_The task_
Change every "Where should I click to" in the items below to "Where do I click to" and leave the rest of the text as it is. Leave the pictures out of your answer.

[Begin Data for this exercise]

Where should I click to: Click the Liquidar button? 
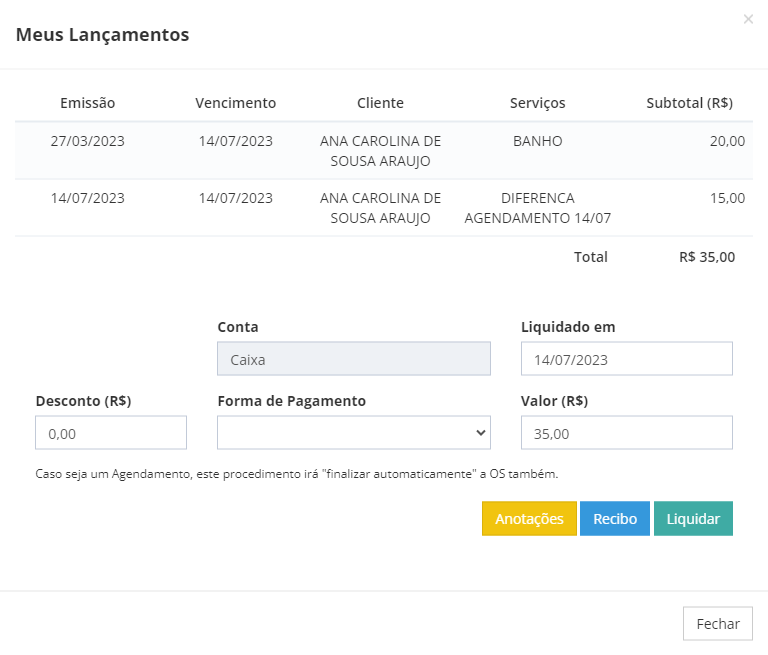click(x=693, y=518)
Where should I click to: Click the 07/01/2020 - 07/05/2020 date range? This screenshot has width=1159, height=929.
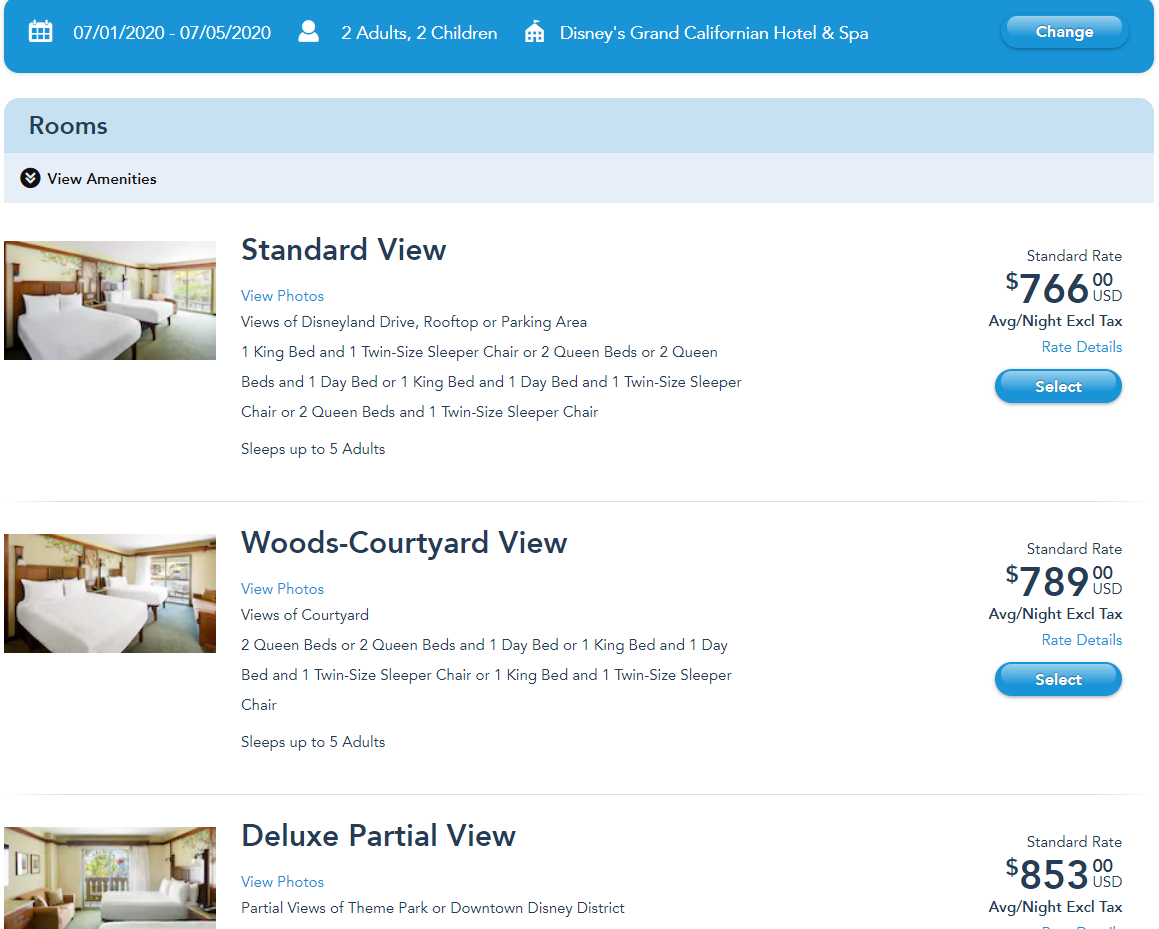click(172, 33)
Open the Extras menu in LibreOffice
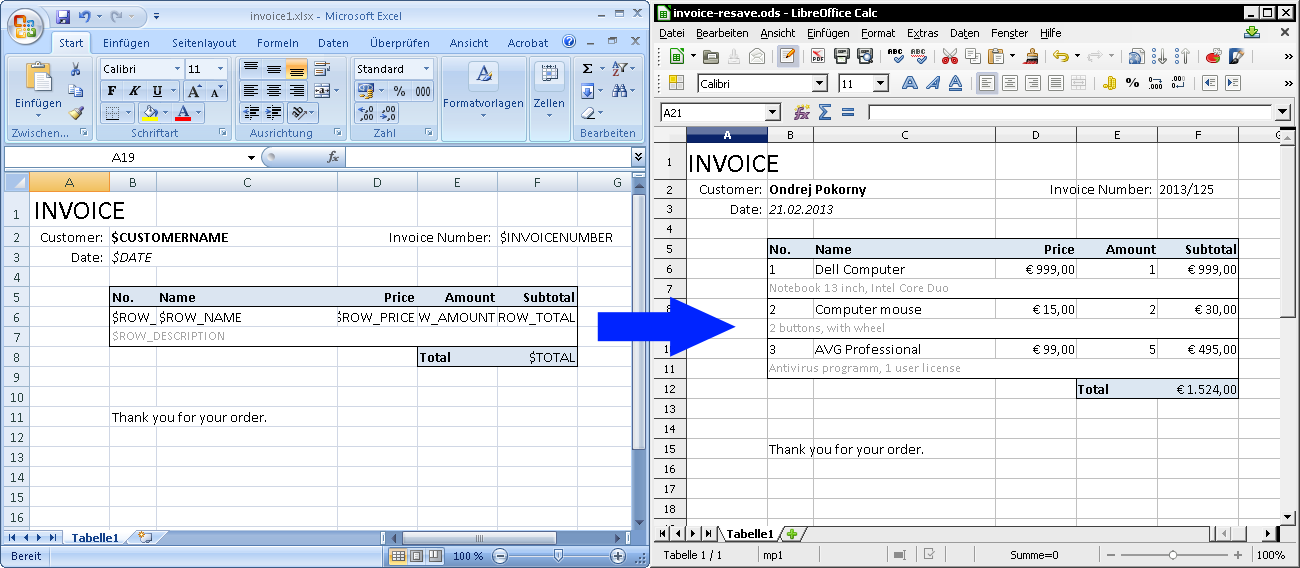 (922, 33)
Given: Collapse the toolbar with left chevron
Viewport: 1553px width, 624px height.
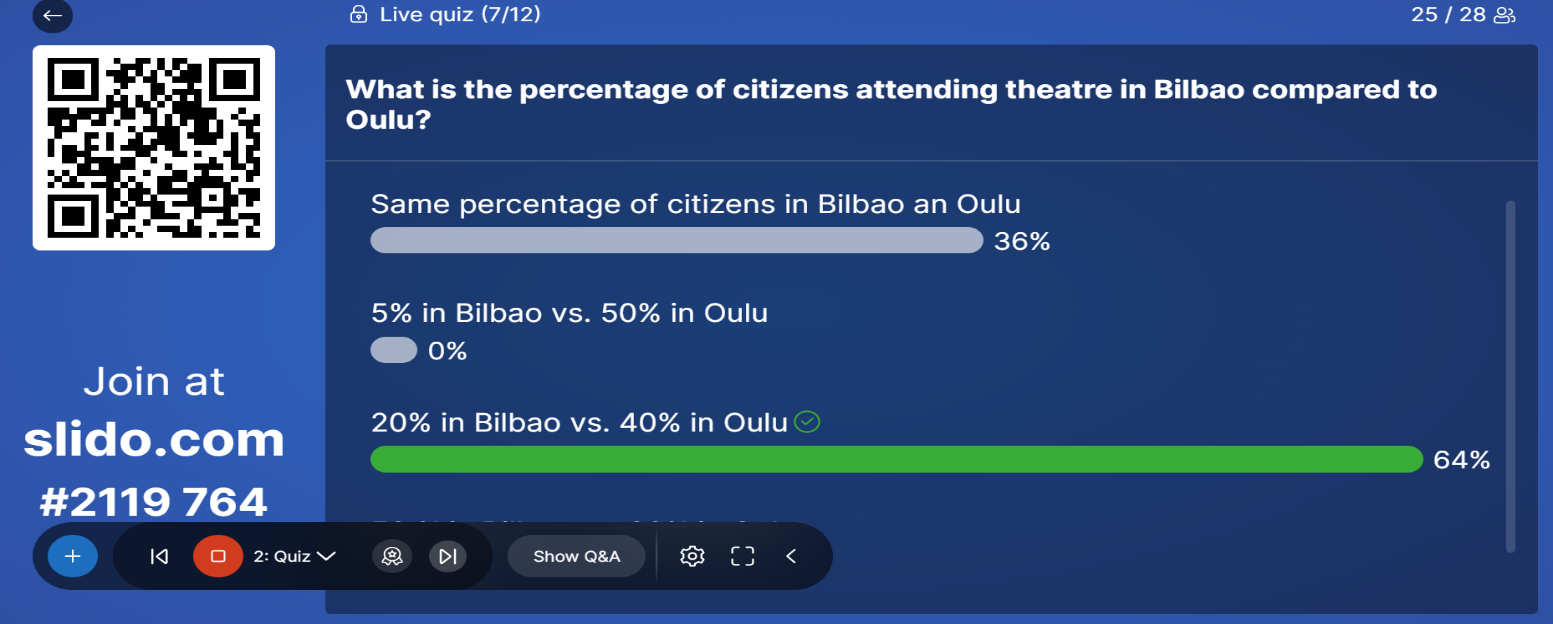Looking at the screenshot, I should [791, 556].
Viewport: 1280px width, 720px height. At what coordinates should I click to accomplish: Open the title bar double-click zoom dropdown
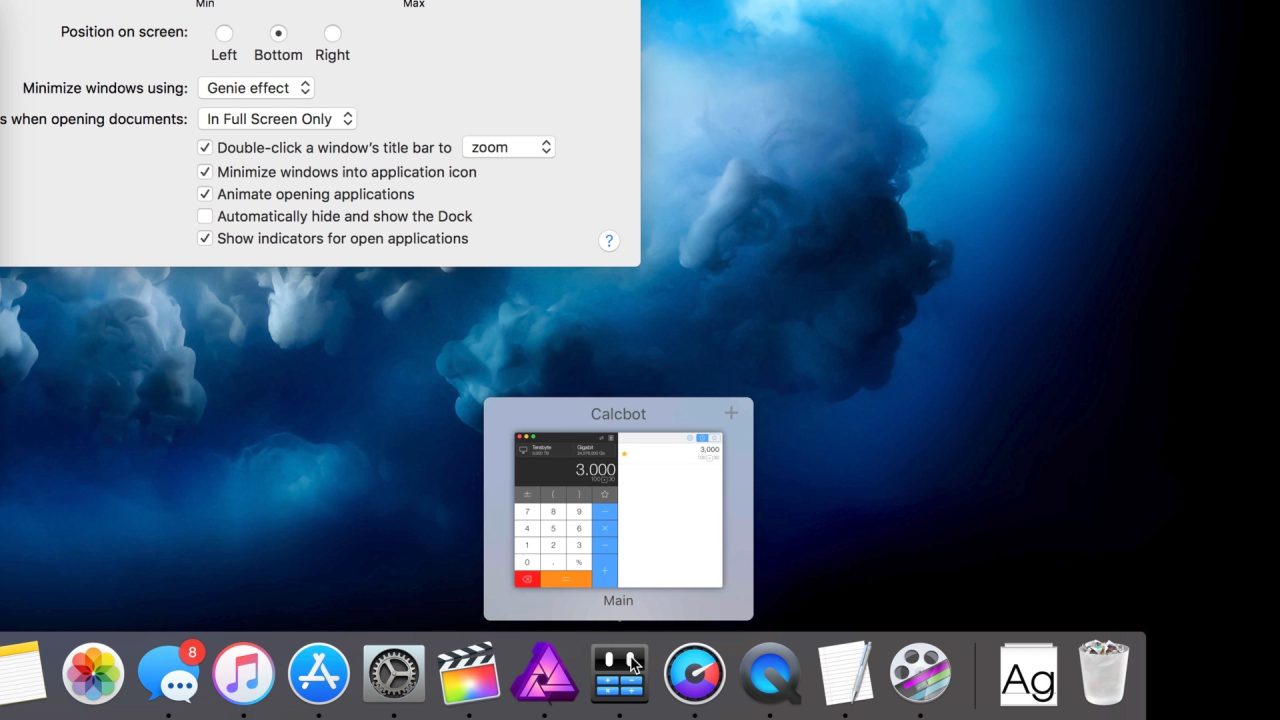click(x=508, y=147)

[End Data for this exercise]

_Written answer_
Where do I click to: Click the Liquidar button? 
click(x=693, y=518)
Where do I click to: Click the 07/01/2020 - 07/05/2020 date range? This screenshot has width=1159, height=929.
click(172, 33)
Open the Extras menu in LibreOffice
 (922, 33)
Given: Collapse the toolbar with left chevron
Viewport: 1553px width, 624px height.
Looking at the screenshot, I should [791, 556].
Viewport: 1280px width, 720px height. At what coordinates should I click to accomplish: Open the title bar double-click zoom dropdown
click(x=508, y=147)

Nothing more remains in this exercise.